Feeding Your Lizard

Wild lizards consume an extremely varied diet, ranging from scorpions to marine algae, and pets also do best when fed a variety of foods. When this is impossible, the foods you provide must be supplemented with vitamins and minerals formulated for reptiles.

Know What Your Animal Eats

Lizards can be herbivorous, insectivorous or they can be omnivorous. Before you buy your animal, make certain you're going to be able to provide it the diet it needs. Most lizards have high metabolic rates and require five to seven feedings per week.

Insect Eaters

The vast majority of insectivorous lizards will thrive on a diet of crickets, roaches and wild-caught insects dusted with a vitamin supplement. Insects are easy to feed to your pet and are readily available. Start with a half dozen or so to see how many your pet will eat.

You can buy live crickets at most pet shops. Vary the insects with insect larvae such as super mealworms and waxworms (These wormlike creatures are the earliest stage of developing beetles. Use them before they develop the formidable jaws they'll have as adults).

● ● ● ●

PROMPT - Revise the lizard-feeding passage from "Wild lizards consume" up to and including "pet will eat.", putting "grasshoppers" in place of "crickets". The lines after this point come from a different source.

INFORMATION -
● ● ● ●

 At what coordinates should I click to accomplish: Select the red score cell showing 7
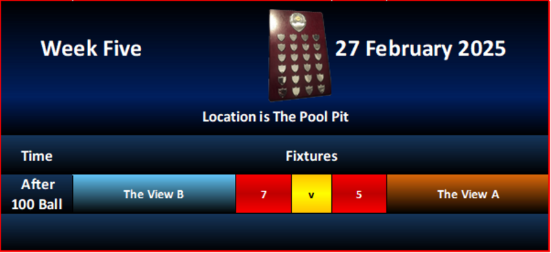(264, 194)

● ● ● ●

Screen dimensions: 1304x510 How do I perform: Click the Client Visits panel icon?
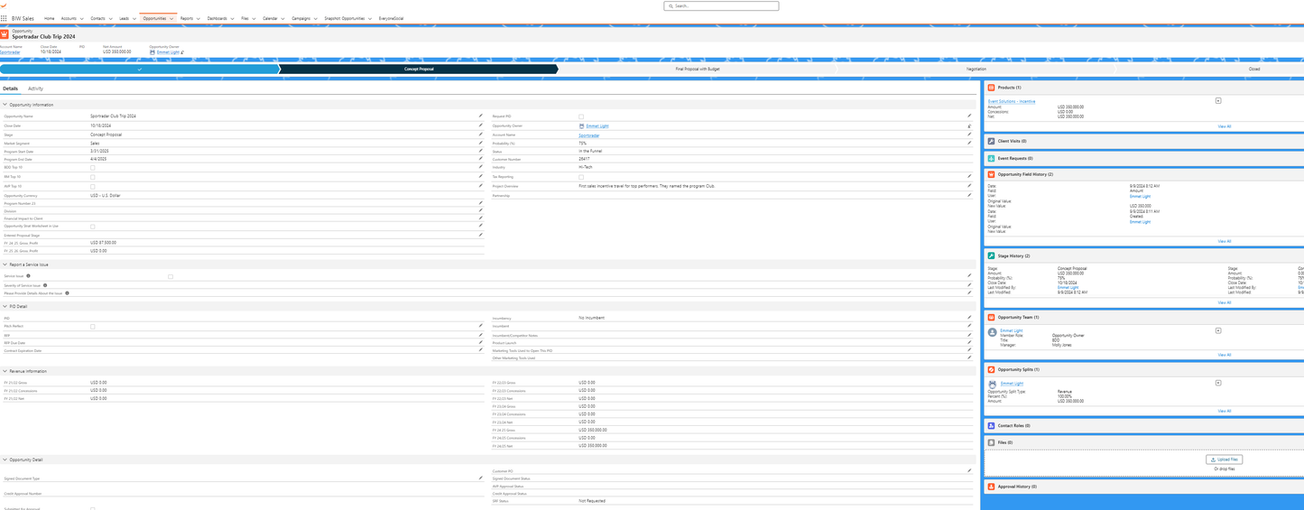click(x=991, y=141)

● ● ● ●

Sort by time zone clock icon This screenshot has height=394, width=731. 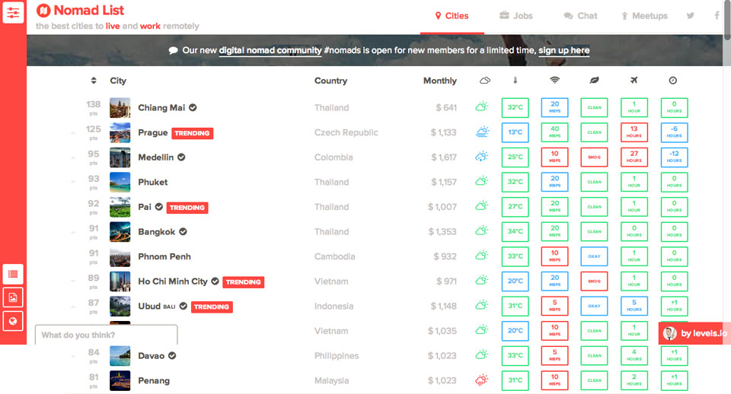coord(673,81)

● ● ● ●

OUTPUT BELOW -
Wild lizards consume an extremely varied diet, ranging from scorpions to marine algae, and pets also do best when fed a variety of foods. When this is impossible, the foods you provide must be supplemented with vitamins and minerals formulated for reptiles.

Know What Your Animal Eats

Lizards can be herbivorous, insectivorous or they can be omnivorous. Before you buy your animal, make certain you're going to be able to provide it the diet it needs. Most lizards have high metabolic rates and require five to seven feedings per week.

Insect Eaters

The vast majority of insectivorous lizards will thrive on a diet of grasshoppers, roaches and wild-caught insects dusted with a vitamin supplement. Insects are easy to feed to your pet and are readily available. Start with a half dozen or so to see how many your pet will eat.